Bob. Thao. Those are his two names he goes by, but mostly by Bob, which in the past the marker of his personality throughout high school. Bob. His friends gave him that name. Thao. His parents gave him that name. He goes by Bob more though. When I was a kid, I reconstructed his name, something, I still do with a lot of other people's name up until today. From Bob to Bobolo. I think I got that name from another word, discombobulate which means "to upset or frustrate" characterizing my relations with him growing up. I remember one time at my dad's shop, I threw a stapler at him. It was easy to upset me because I had a short temper then. I still do sometimes.

Son. Ever since I was little, I wanted an American name since it was essentially thee center target for mockery or ridicule. Very recently, I've come to love my name more. Maybe, the meaning behind it: mountain or just its conciseness that helps people remember me. This is coming from a person who is horrible with names. The common case would be people remember me, but I cannot remember them.

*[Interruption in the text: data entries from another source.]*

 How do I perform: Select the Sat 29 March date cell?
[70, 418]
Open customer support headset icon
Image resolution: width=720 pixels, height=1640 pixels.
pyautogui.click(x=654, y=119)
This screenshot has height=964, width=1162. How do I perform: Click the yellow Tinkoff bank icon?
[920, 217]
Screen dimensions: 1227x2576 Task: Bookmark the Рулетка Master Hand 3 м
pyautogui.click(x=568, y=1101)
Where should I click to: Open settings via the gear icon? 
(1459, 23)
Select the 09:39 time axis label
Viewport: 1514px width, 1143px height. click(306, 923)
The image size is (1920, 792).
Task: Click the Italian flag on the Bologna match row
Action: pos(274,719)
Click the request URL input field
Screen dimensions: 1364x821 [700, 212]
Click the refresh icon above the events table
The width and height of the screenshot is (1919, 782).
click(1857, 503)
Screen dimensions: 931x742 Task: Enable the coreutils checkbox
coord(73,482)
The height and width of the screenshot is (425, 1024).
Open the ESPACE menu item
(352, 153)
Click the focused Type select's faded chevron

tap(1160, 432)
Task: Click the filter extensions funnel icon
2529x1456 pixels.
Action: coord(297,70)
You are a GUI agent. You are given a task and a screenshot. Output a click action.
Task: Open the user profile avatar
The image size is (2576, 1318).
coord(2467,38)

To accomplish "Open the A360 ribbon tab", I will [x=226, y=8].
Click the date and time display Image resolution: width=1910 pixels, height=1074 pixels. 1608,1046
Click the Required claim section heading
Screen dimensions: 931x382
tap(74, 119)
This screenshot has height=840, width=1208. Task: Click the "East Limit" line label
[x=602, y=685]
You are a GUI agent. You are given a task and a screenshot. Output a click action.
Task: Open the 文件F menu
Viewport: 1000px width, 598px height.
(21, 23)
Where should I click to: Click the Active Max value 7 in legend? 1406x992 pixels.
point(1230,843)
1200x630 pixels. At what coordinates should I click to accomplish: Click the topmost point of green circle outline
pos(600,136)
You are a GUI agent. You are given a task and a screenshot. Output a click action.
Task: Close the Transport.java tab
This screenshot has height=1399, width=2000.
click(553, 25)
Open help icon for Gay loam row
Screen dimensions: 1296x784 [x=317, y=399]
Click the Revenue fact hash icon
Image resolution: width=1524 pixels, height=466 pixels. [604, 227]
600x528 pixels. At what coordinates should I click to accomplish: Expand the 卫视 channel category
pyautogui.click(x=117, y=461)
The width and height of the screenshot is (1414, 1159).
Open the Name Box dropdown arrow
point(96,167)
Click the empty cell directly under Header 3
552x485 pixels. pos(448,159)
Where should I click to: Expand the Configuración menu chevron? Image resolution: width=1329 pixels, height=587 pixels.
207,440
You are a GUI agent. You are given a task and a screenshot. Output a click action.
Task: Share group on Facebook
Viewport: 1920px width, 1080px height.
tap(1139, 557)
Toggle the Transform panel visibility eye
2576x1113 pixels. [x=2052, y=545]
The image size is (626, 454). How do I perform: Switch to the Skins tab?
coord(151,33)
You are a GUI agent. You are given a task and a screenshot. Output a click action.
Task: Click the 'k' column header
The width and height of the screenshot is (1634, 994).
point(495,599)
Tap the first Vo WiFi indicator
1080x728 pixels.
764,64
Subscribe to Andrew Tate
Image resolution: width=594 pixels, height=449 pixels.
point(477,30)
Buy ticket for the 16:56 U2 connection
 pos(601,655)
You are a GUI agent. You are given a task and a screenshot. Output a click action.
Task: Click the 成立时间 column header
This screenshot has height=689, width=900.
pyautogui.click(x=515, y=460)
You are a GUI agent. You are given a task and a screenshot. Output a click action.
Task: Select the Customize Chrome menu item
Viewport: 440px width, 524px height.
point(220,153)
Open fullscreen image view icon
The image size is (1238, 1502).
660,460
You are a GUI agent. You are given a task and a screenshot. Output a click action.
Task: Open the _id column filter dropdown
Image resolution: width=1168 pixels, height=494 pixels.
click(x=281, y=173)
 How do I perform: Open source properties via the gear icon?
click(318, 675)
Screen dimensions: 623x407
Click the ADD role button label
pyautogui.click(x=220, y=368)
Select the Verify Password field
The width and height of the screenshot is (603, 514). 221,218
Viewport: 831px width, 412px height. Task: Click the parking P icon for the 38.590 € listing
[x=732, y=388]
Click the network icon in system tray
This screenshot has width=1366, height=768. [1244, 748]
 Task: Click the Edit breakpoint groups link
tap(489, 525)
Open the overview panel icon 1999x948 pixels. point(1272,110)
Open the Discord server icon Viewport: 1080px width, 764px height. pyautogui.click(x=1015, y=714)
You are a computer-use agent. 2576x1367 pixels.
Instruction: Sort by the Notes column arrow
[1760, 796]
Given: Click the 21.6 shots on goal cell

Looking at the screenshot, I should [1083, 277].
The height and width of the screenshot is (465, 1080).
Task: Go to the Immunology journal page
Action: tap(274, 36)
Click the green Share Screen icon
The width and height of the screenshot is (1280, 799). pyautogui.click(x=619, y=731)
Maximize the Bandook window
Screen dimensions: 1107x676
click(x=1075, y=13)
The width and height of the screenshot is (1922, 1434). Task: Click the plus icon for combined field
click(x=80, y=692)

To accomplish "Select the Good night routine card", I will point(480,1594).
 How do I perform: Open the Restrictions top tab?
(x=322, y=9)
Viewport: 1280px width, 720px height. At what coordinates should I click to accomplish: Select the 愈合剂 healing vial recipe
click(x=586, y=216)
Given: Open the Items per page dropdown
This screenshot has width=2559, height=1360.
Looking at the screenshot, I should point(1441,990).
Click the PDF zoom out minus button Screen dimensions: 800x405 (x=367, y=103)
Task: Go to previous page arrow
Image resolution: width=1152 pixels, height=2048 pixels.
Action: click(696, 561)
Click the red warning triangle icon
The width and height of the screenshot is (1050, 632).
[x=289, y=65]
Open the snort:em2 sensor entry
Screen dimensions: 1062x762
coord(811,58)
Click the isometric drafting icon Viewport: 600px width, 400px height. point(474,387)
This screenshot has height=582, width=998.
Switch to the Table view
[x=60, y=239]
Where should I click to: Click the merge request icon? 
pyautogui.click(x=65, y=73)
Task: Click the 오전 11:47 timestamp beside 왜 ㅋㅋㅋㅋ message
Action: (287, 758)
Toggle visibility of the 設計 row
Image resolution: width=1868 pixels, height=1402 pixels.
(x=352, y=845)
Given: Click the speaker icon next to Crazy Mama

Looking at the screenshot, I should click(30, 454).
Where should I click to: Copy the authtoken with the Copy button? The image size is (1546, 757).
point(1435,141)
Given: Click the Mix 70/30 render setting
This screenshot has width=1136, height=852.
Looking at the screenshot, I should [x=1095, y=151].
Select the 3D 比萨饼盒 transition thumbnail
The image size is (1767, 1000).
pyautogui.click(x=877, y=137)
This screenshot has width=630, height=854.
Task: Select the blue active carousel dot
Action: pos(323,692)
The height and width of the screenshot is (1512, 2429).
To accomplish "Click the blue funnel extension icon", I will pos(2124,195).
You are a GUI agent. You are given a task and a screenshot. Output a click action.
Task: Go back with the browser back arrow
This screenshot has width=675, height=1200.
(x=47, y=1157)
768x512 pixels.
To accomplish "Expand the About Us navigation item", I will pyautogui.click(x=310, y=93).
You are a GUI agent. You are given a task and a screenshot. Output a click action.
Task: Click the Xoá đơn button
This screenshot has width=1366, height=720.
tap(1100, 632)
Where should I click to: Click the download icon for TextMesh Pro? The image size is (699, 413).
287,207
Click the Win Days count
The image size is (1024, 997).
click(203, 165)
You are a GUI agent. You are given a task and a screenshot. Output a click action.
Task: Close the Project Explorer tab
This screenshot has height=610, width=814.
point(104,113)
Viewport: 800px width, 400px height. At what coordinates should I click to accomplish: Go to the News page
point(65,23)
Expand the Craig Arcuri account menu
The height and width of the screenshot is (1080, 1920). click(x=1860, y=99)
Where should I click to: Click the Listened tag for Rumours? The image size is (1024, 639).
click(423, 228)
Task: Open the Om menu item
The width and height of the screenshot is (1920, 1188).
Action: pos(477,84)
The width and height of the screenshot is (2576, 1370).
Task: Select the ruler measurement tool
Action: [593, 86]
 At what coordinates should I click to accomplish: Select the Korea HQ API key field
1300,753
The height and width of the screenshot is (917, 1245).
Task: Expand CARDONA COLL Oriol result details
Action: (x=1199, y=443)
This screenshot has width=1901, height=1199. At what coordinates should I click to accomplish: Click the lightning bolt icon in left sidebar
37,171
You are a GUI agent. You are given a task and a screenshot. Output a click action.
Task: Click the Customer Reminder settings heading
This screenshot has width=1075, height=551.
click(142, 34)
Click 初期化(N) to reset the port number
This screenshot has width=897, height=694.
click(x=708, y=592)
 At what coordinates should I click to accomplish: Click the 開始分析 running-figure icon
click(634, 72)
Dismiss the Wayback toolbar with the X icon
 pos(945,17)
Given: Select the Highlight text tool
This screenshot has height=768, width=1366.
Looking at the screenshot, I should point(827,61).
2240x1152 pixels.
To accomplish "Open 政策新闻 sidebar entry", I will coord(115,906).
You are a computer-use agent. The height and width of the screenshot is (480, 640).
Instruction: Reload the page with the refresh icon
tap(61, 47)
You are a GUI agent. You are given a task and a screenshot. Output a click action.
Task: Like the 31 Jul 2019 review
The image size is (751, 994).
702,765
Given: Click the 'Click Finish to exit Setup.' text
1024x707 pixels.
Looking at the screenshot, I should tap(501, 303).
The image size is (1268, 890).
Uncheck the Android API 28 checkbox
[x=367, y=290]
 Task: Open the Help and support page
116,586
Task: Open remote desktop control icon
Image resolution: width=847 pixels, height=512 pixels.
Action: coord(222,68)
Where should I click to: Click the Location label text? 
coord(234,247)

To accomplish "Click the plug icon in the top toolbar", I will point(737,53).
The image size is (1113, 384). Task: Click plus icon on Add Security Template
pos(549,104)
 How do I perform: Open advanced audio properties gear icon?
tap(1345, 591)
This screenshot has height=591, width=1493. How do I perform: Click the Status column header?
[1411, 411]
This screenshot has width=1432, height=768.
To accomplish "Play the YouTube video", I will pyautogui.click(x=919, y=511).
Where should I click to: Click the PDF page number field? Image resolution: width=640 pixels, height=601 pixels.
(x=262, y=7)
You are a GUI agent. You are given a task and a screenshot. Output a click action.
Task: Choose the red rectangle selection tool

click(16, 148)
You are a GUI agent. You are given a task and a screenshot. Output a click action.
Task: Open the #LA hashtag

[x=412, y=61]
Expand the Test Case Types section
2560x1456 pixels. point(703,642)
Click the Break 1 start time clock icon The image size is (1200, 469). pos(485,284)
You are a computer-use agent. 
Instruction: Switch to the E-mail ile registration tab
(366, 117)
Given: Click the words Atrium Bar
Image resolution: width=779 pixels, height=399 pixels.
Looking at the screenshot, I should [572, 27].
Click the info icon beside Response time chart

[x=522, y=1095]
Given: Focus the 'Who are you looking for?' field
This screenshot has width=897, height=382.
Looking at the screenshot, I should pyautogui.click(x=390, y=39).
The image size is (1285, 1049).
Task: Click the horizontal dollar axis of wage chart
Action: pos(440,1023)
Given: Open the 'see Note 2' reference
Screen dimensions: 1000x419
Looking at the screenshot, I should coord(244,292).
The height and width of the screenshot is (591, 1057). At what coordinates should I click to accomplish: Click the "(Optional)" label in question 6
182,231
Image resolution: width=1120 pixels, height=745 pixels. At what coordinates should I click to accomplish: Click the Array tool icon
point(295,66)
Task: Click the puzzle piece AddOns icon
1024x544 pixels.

Names helps us navigate our way through people. Bob and his Bob-like attitude. Son and his Son-like attitude. Whatever that means, attached adjectives and attributes to names come natural to how people are identified and perceived. When Bob and his new wife, Maria, come down to naming a child, she or he will take on a name and that will be her or his marker for life. The more I write my name down. Son. The more I know I exist. I find it interesting my brother was able to change his marker along with countless people. I don't think I will ever change my marker since it's the only thing that was first given to me other than my life.